[Exercise material]:
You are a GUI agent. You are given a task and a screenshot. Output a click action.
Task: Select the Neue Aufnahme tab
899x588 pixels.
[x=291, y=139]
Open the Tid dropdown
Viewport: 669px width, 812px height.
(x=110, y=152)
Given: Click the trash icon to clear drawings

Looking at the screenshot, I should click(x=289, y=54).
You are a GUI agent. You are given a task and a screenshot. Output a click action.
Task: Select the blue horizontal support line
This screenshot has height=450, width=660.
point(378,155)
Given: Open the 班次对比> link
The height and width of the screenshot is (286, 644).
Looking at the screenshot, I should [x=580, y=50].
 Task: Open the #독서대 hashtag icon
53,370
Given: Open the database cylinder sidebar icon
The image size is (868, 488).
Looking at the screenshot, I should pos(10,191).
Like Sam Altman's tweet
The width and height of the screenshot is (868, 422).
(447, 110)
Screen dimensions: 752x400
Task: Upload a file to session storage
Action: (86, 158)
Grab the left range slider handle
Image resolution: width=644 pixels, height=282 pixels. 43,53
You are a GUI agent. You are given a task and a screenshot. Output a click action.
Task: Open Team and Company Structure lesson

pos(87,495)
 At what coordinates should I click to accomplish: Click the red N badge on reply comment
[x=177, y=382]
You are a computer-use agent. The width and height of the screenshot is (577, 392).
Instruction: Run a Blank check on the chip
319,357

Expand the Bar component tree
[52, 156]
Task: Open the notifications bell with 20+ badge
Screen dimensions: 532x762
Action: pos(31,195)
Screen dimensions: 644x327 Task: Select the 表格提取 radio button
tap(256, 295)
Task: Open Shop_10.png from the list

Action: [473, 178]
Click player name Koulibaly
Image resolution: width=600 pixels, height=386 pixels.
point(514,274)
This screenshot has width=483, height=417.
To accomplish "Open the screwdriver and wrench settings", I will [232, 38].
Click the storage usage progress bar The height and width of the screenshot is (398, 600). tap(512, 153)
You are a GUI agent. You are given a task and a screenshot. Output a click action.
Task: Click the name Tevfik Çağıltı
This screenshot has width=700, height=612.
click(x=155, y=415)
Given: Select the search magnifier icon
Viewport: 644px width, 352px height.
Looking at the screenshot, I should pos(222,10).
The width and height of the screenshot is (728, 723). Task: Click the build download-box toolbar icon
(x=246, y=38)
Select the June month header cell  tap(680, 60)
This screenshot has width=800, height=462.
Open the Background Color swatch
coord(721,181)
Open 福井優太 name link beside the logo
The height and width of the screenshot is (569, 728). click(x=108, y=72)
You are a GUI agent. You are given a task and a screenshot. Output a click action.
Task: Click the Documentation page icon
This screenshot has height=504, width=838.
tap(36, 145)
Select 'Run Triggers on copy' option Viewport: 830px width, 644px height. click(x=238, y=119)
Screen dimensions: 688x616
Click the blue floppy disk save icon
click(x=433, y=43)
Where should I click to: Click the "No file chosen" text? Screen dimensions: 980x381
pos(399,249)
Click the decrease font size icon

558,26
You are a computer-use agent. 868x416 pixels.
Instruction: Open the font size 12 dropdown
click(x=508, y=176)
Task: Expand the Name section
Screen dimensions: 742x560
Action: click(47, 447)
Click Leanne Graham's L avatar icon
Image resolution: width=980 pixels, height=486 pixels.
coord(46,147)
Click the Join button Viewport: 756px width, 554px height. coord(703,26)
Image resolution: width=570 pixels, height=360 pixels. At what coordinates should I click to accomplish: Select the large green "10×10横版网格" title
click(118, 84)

[What you will do]: What is needed is a word-for-word copy of all the entries.

[Your response]:
You are a GUI agent. You are given a task and a screenshot. Output a click action.
Task: Select the Neue Aufnahme tab
899x588 pixels.
[x=291, y=139]
Open the Tid dropdown
Viewport: 669px width, 812px height.
(x=110, y=152)
Given: Click the trash icon to clear drawings

Looking at the screenshot, I should click(x=289, y=54).
You are a GUI agent. You are given a task and a screenshot. Output a click action.
Task: Select the blue horizontal support line
This screenshot has height=450, width=660.
point(378,155)
Given: Open the 班次对比> link
The height and width of the screenshot is (286, 644).
Looking at the screenshot, I should [x=580, y=50].
 Task: Open the #독서대 hashtag icon
53,370
Given: Open the database cylinder sidebar icon
The image size is (868, 488).
Looking at the screenshot, I should pos(10,191).
Like Sam Altman's tweet
The width and height of the screenshot is (868, 422).
(447, 110)
Screen dimensions: 752x400
Task: Upload a file to session storage
Action: (86, 158)
Grab the left range slider handle
Image resolution: width=644 pixels, height=282 pixels. 43,53
You are a GUI agent. You are given a task and a screenshot. Output a click action.
Task: Open Team and Company Structure lesson

pos(87,495)
 At what coordinates should I click to accomplish: Click the red N badge on reply comment
[x=177, y=382]
You are a computer-use agent. The width and height of the screenshot is (577, 392).
Instruction: Run a Blank check on the chip
319,357

Expand the Bar component tree
[52, 156]
Task: Open the notifications bell with 20+ badge
Screen dimensions: 532x762
Action: pos(31,195)
Screen dimensions: 644x327 Task: Select the 表格提取 radio button
tap(256, 295)
Task: Open Shop_10.png from the list

Action: [473, 178]
Click player name Koulibaly
Image resolution: width=600 pixels, height=386 pixels.
point(514,274)
This screenshot has width=483, height=417.
To accomplish "Open the screwdriver and wrench settings", I will [232, 38].
Click the storage usage progress bar The height and width of the screenshot is (398, 600). tap(512, 153)
You are a GUI agent. You are given a task and a screenshot. Output a click action.
Task: Click the name Tevfik Çağıltı
This screenshot has width=700, height=612.
click(x=155, y=415)
Given: Select the search magnifier icon
Viewport: 644px width, 352px height.
Looking at the screenshot, I should pos(222,10).
The width and height of the screenshot is (728, 723). Task: Click the build download-box toolbar icon
(x=246, y=38)
Select the June month header cell  tap(680, 60)
This screenshot has width=800, height=462.
Open the Background Color swatch
coord(721,181)
Open 福井優太 name link beside the logo
The height and width of the screenshot is (569, 728). click(x=108, y=72)
You are a GUI agent. You are given a task and a screenshot. Output a click action.
Task: Click the Documentation page icon
This screenshot has height=504, width=838.
tap(36, 145)
Select 'Run Triggers on copy' option Viewport: 830px width, 644px height. click(x=238, y=119)
Screen dimensions: 688x616
Click the blue floppy disk save icon
click(x=433, y=43)
Where should I click to: Click the "No file chosen" text? Screen dimensions: 980x381
pos(399,249)
Click the decrease font size icon

558,26
You are a computer-use agent. 868x416 pixels.
Instruction: Open the font size 12 dropdown
click(x=508, y=176)
Task: Expand the Name section
Screen dimensions: 742x560
Action: click(47, 447)
Click Leanne Graham's L avatar icon
Image resolution: width=980 pixels, height=486 pixels.
coord(46,147)
Click the Join button Viewport: 756px width, 554px height. coord(703,26)
Image resolution: width=570 pixels, height=360 pixels. At what coordinates should I click to accomplish: Select the large green "10×10横版网格" title
click(118, 84)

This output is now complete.